Dieser „Schluck aus der Pulle“ sei auch dringend erforderlich, um im Kampf mit Unternehmen aus der freien Wirtschaft nicht vollends ins Hintertreffen zu geraten, betonte Vertrauensmann Patrick Steinbach. Ein neu eingestellter Fahrer in der untersten Lohngruppe würde derzeit mit einem Brutto-Monatsgehalt von 3006 Euro starten. „Wir haben einige Einsteiger, viele von ihnen mit Migrationshintergrund“, so Steinbach weiter. Doch das reiche nicht aus, um alle Lücken zu füllen: „Nach wie vor haben wir allein im Fahrdienst rund 70 Stellen unbesetzt.“ Es gebe genügend Speditionen, die ihre Fahrer besser bezahlen würden.
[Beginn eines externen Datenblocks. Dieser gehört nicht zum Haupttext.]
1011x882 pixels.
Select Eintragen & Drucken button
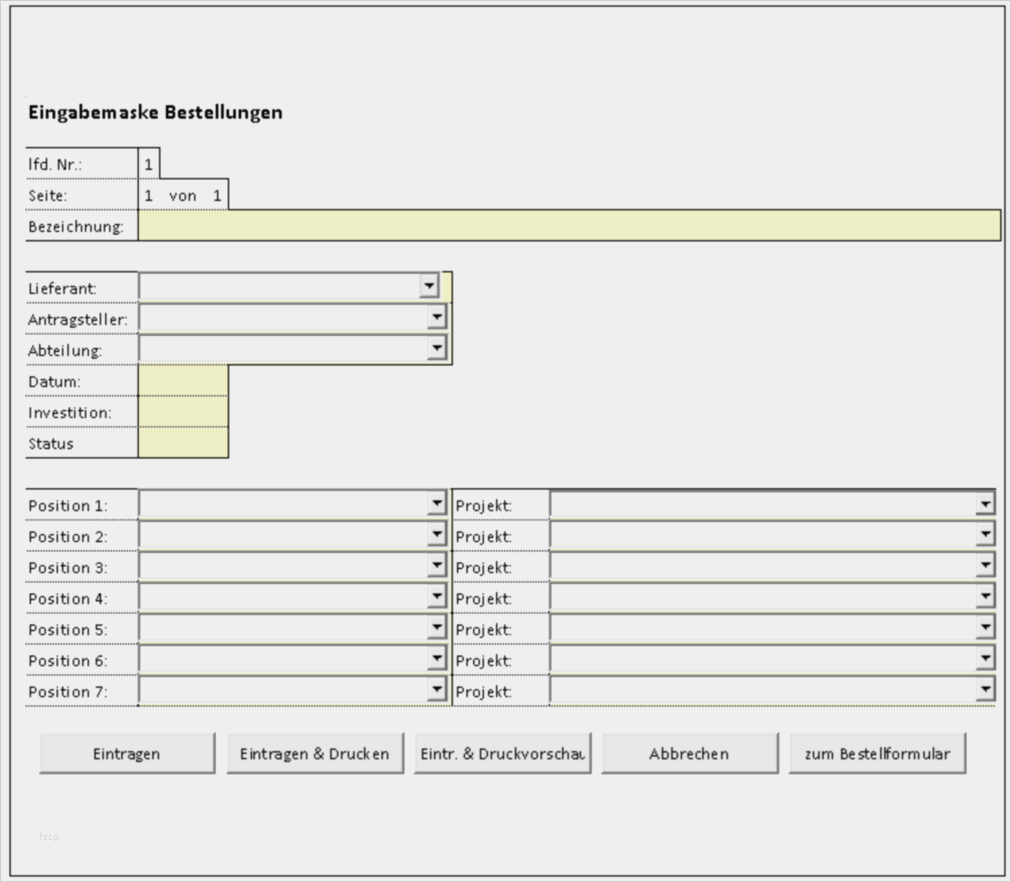pyautogui.click(x=315, y=753)

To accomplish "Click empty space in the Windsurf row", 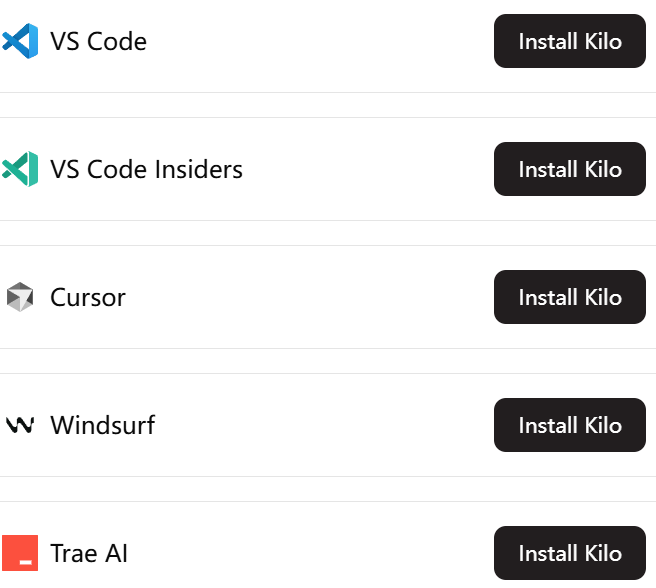I will (x=324, y=425).
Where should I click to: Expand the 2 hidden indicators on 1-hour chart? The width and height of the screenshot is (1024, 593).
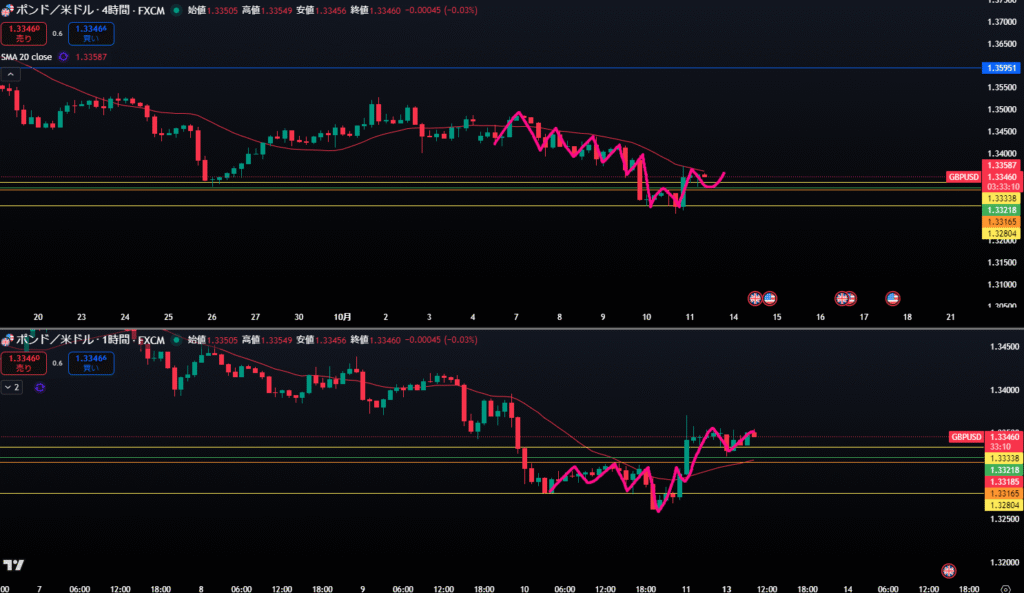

1150 Bogestra-Fahrer schieben rund 90.000 Überstunden vor sich her
Die dadurch entstehenden Lücken hätten zur Folge, dass immer mehr Kollegen in der Personalnot an ihren eigentlich freien Tagen dann angerufen würden, ob sie nicht doch kurzfristig eine Schicht übernehmen könnten. „Und so ist auch der Berg von inzwischen 90.000 Überstunden bei unseren 1150 Fahrerinnen und Fahrern entstanden“, so Steinbach. „Deswegen fühlen sich immer mehr Kollegen überlastet. Vielen ist deshalb ein Plus an Freizeit inzwischen genauso wichtig wie der nächste Gehaltssprung.“
Ein Streik-Routinier ist Michael Schönig. Der 59-Jährige aus Resse ist Bus- und Bahnfahrer bei der Bogestra. Am häufigsten sei er in seinen nun 25 Dienstjahren auf den Straßenbahnlinien 301 und 302 unterwegs gewesen. „Ich habe schon mehr als zehn Streiks miterlebt. Aber dass der Arbeitgeber ohne konkretes Angebot in die Verhandlungen kommt, ist schon eine Unverschämtheit. So kann man nicht mit uns umgehen“, sagt der Fahrer, der sich zusätzlich als Betriebsrat engagiert. Er zeigt sich mit Blick auf die Belegschaft überzeugt: „Wenn nicht bald was von den Arbeitgebern kommt, dann sind wir auch bereit, länger zu streiken.“
ÖPNV-Beschäftigte sind die „Zugpferde“ in diesem Verdi-Warnstreik
Eine Einschätzung, die Gewerkschaftssekretär Michael Hortig teilt. In seiner Ansprache an die Bogestra-Beschäftigten sagte er: „Ihr seid ein Zugpferd für diese Streikbewegung.“ Denn im Gegensatz zu anderen Einrichtungen des öffentlichen Dienstes würde ein Streik im ÖPNV sofort für die Bevölkerung sichtbar. Und vor allem spürbar. Die zweite Verhandlungsrunde ist für den 17./18. Februar in Potsdam angesetzt.